The Giants' defense of their Super Bowl didn't end on the field, but in a scattered attempt to glean information about a game played 600 miles away.
As the Giants filtered into the locker room after Sunday's 42-7 rout of the Eagles, they were barely holding on to their playoff hopes. All they needed was for the Lions to complete a comeback against the Bears to still have a postseason pulse.
A few thousand fans remained in their seats watching the game from Detroit on the video screens at MetLife Stadium, but the end of the Bears' 26-24 win was not on any of the TV screens in the locker room. Instead, word passed from player to player about the result.
Mathias Kiwanuka was told the season was over as he headed into the shower. Eli Manning was at his locker when he learned there would be no game to play next week. David Wilson was told by reporters. "Oh, damn," he said. "Well, that's it."
Chris Snee reached for his smartphone to scan it for updates. He could not get a signal.

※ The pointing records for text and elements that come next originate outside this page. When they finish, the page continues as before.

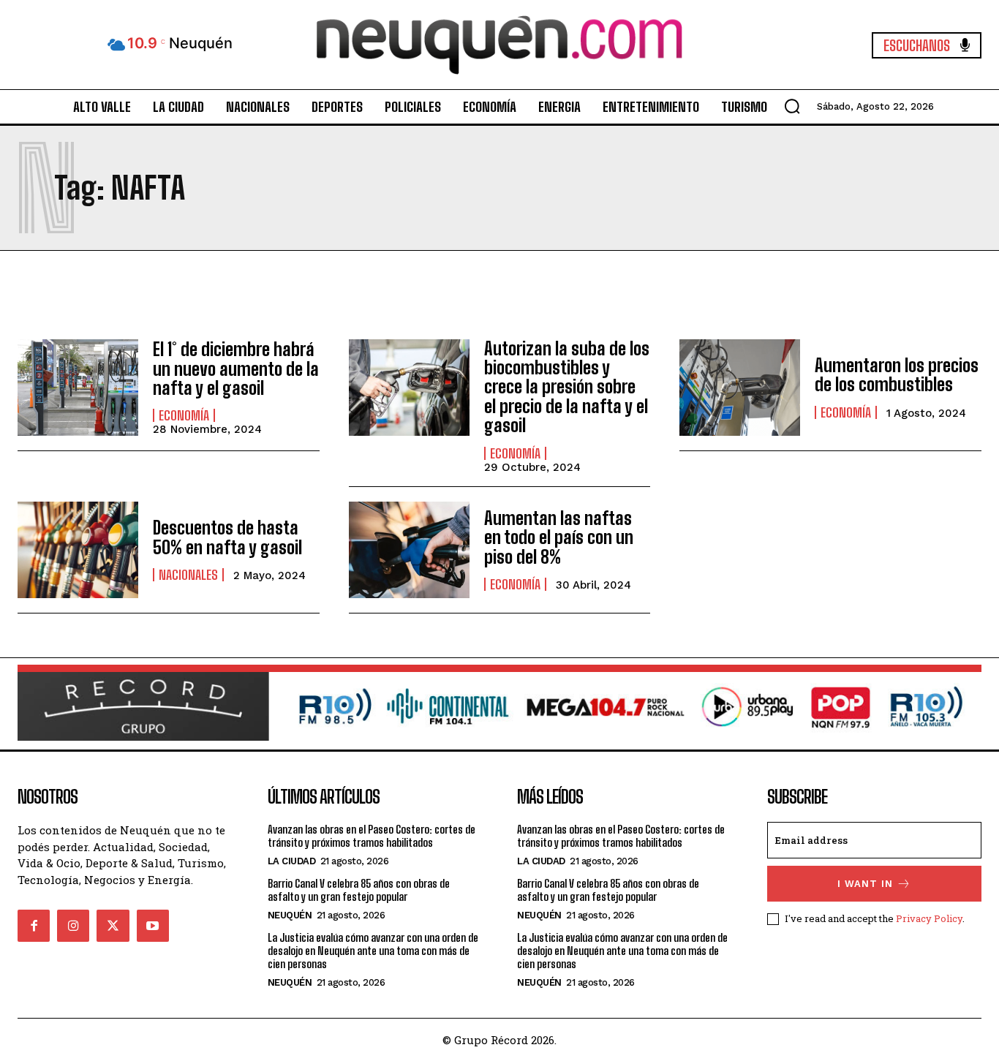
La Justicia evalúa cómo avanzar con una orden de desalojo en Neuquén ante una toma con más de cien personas (373, 950)
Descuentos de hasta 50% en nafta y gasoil (227, 537)
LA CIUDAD (292, 861)
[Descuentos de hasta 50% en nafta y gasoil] (78, 550)
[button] (792, 106)
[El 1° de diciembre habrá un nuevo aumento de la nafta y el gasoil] (78, 387)
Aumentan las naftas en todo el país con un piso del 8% (558, 537)
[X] (113, 926)
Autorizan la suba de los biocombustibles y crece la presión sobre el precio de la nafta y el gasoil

A perfect metaphor for a frustrating season.
"It hurts," Manning said after throwing five touchdown passes. "Each year, you want to make the playoffs to give yourself an opportunity to win a championship. Nine-seven last year was good enough and it wasn't good enough this year. We knew it wasn't going to be."
It would have been had the Lions beaten the Bears, the Packers beaten the Vikings and the Redskins beaten the Cowboys. But the last half of the four-part parlay never even mattered. Said Osi Umenyiora: "Nobody was really pinning our hopes on Detroit beating Chicago."

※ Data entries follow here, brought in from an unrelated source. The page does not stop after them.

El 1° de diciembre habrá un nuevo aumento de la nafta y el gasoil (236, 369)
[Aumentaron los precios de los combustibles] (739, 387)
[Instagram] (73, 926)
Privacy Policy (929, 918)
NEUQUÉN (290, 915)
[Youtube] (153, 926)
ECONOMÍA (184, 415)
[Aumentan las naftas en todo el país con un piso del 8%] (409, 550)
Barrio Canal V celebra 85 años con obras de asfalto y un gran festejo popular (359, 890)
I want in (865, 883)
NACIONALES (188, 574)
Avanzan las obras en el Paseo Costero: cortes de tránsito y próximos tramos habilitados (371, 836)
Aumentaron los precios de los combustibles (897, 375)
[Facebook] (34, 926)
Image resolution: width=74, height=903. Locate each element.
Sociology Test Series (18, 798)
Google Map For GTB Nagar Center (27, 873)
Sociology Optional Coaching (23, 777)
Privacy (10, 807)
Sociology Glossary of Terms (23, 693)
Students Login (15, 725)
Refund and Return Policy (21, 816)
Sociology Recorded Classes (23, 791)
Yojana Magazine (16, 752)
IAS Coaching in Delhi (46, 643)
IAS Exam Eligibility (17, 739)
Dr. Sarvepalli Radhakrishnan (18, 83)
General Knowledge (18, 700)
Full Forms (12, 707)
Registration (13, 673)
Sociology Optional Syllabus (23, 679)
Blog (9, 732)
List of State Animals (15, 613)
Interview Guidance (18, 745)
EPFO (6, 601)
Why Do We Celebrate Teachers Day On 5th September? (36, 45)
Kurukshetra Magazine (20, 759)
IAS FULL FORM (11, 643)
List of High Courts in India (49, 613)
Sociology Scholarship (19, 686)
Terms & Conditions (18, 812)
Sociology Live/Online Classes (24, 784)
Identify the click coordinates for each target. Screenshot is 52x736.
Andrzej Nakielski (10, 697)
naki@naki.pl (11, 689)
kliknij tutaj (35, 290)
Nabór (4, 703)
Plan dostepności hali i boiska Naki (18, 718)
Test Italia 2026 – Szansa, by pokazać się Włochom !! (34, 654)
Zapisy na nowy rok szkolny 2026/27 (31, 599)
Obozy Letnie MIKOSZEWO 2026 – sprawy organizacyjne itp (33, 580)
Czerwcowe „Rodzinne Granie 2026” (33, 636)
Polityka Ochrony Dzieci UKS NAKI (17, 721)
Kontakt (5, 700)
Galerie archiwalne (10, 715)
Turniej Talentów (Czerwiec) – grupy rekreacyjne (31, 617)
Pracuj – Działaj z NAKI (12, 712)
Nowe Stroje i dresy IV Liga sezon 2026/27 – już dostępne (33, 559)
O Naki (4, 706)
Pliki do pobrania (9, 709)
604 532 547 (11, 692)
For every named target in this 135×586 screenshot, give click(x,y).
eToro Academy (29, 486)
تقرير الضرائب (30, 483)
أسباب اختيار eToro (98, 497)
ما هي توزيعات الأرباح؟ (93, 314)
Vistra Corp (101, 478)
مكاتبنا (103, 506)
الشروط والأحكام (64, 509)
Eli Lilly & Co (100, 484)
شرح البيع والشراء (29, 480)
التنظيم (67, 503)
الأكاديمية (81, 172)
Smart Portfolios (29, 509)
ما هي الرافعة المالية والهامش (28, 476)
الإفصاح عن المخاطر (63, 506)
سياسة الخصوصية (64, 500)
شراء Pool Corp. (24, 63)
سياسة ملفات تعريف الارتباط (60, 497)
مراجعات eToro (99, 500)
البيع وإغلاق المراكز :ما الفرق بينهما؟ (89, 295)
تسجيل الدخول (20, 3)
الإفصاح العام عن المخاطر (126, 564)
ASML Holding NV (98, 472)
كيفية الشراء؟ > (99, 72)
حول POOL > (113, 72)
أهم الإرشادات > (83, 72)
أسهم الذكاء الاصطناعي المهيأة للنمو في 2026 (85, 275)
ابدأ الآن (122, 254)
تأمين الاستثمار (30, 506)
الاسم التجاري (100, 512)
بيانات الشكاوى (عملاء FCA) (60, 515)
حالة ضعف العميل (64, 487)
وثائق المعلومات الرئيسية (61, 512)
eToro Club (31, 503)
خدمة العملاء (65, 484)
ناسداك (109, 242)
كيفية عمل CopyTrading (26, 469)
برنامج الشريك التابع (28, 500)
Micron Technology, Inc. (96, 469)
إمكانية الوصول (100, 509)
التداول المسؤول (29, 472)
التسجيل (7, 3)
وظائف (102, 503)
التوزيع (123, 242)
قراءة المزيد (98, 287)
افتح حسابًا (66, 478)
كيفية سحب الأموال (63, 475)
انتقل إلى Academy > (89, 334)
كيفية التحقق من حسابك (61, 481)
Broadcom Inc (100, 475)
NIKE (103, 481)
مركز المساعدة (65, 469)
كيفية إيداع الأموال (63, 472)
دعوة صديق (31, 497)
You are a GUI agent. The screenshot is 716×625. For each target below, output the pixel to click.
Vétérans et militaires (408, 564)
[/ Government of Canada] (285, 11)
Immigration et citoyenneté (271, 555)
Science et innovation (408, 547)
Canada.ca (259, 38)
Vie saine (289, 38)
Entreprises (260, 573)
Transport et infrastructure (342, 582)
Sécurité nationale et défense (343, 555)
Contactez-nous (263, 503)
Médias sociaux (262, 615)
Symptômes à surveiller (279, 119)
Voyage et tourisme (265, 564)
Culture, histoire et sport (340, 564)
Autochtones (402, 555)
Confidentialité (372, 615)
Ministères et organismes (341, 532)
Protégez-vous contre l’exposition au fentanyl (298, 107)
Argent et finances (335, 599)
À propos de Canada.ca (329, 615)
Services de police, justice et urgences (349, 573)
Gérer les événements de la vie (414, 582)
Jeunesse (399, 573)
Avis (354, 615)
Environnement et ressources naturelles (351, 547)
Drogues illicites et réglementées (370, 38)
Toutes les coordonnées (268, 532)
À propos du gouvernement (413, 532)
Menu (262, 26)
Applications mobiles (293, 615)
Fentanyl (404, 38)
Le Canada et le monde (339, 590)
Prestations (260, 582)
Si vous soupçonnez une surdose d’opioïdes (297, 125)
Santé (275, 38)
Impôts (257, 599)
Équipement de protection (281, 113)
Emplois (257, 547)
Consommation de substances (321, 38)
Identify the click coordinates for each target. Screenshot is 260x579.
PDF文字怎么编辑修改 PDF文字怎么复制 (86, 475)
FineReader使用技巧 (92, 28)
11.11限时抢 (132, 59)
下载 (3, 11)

The result was a despondent atmosphere after a dominating performance. It was the kind of lopsided affair that the Giants had experienced in the previous two weeks, just from the other side. Although the Lions may have been the final petal to fall from the Giants' magic rose, it was the back-to-back blowout losses to the Falcons and Ravens that really blew up the bridge Tom Coughlin wanted his team to build from last season's championship to this season's.
Which is why Coughlin will be asking questions of players this week, in one-on-one settings, groping for an answer to the question every Giants fan asked after this week's game:
"What in the world was the last two weeks all about?" Coughlin said. "Quite frankly, I'm anxious to find out if anybody has an opinion or an answer . . . I don't know that I will [find an answer]. But maybe someone will give me an idea."

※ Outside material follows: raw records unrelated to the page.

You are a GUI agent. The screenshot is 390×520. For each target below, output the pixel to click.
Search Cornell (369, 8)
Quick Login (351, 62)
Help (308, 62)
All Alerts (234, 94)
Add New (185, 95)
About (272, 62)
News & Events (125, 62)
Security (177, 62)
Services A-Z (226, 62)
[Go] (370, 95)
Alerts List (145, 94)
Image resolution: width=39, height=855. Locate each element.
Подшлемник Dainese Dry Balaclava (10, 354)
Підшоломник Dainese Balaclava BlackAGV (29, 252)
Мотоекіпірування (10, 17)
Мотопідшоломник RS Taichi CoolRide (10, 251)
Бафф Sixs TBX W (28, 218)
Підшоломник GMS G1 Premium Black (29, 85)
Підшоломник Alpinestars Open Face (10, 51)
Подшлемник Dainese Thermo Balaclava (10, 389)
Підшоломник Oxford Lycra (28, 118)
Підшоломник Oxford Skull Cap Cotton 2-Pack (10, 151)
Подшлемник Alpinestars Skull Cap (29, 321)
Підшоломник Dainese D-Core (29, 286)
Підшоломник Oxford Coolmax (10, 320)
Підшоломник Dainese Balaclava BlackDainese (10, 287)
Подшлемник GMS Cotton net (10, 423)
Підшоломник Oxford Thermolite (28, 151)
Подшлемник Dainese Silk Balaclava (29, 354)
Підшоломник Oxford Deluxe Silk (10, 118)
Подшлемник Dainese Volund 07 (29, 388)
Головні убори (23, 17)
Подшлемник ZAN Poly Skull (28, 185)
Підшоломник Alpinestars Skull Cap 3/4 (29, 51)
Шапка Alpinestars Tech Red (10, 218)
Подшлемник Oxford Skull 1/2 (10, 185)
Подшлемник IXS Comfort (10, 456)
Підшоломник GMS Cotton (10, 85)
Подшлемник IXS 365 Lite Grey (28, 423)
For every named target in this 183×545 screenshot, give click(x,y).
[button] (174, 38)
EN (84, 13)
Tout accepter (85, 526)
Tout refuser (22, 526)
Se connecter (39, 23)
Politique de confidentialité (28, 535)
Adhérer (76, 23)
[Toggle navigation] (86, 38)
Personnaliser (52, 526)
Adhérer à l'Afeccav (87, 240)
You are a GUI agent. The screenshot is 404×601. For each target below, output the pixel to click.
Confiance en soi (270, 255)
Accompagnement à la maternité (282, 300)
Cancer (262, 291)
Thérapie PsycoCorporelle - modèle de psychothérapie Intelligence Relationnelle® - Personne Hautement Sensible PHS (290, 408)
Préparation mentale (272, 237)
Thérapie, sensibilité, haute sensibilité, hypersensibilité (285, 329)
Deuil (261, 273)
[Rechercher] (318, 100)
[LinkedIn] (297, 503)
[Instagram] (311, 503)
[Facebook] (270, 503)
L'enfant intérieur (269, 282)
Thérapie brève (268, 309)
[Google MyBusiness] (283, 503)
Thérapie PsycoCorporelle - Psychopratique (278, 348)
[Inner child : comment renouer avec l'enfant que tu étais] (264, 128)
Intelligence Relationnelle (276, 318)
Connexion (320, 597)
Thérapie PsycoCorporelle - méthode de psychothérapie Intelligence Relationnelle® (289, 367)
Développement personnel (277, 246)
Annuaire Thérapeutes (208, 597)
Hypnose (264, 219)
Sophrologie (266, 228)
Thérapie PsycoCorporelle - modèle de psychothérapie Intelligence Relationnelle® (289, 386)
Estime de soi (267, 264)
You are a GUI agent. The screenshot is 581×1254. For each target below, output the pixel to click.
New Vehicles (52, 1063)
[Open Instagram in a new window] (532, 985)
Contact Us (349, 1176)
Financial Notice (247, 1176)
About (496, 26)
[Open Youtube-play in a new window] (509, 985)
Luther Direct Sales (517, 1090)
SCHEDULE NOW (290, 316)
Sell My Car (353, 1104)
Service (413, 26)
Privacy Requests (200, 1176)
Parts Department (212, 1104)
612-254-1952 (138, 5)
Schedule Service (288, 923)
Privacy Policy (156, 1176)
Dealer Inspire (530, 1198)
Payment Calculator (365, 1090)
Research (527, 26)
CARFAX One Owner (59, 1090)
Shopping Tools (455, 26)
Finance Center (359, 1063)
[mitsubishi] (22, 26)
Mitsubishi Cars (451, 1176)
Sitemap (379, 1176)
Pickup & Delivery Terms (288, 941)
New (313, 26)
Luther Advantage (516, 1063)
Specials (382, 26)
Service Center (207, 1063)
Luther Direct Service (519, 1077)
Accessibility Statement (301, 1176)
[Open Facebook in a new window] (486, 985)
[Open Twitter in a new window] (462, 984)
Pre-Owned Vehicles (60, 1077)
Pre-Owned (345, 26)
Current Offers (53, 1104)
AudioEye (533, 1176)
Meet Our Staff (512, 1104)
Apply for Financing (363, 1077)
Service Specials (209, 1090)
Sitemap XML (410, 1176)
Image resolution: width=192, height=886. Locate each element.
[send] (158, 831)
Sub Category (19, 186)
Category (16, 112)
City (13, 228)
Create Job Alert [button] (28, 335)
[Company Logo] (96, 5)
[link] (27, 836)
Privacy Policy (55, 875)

In what likely was Andy Reid's final game as coach, the Eagles (4-12) showed they were playing with nothing to lose from the opening kickoff, when Reid called for an onside kick. The Eagles recovered it, but Stevie Brown intercepted a Michael Vick pass and the Giants were off and running.
Manning threw three touchdown passes in the first quarter of a game for the first time in his career, hitting Rueben Randle on 3- and 38-yarders and then finding Wilson on a wheel route for a 15-yarder.
The Giants added two TDs in the final 6:26 of the second quarter. A 1-yard scoring run by Ahmad Bradshaw was followed by a 24-yard pass to Victor Cruz with four seconds left.
The Giants went ahead 42-7 midway through the fourth when Manning hit Henry Hynoski with a 1-yard TD pass.
Bradshaw ran for 107 yards on 16 carries and finished with 1,015 yards. Manning's five TD passes were the most by a Giants quarterback since Phil Simms threw five on Sept. 7, 1980. "There's no enjoyment in not going to the playoffs," Manning said.
Ultimately, that's the reality the Giants will face this week.
"Obviously, I know we're not playing football next week and it's slowly kicking in," Manning said. "We'll be reflecting these next few weeks and try to see where we need to improve and what went wrong at times and say goodbye to a few players, not knowing if they're going to be part of your team next year.
"I appreciate all the teammates and all the coaches this year for all the hard work that they put in, and I wish it would have led to a better season."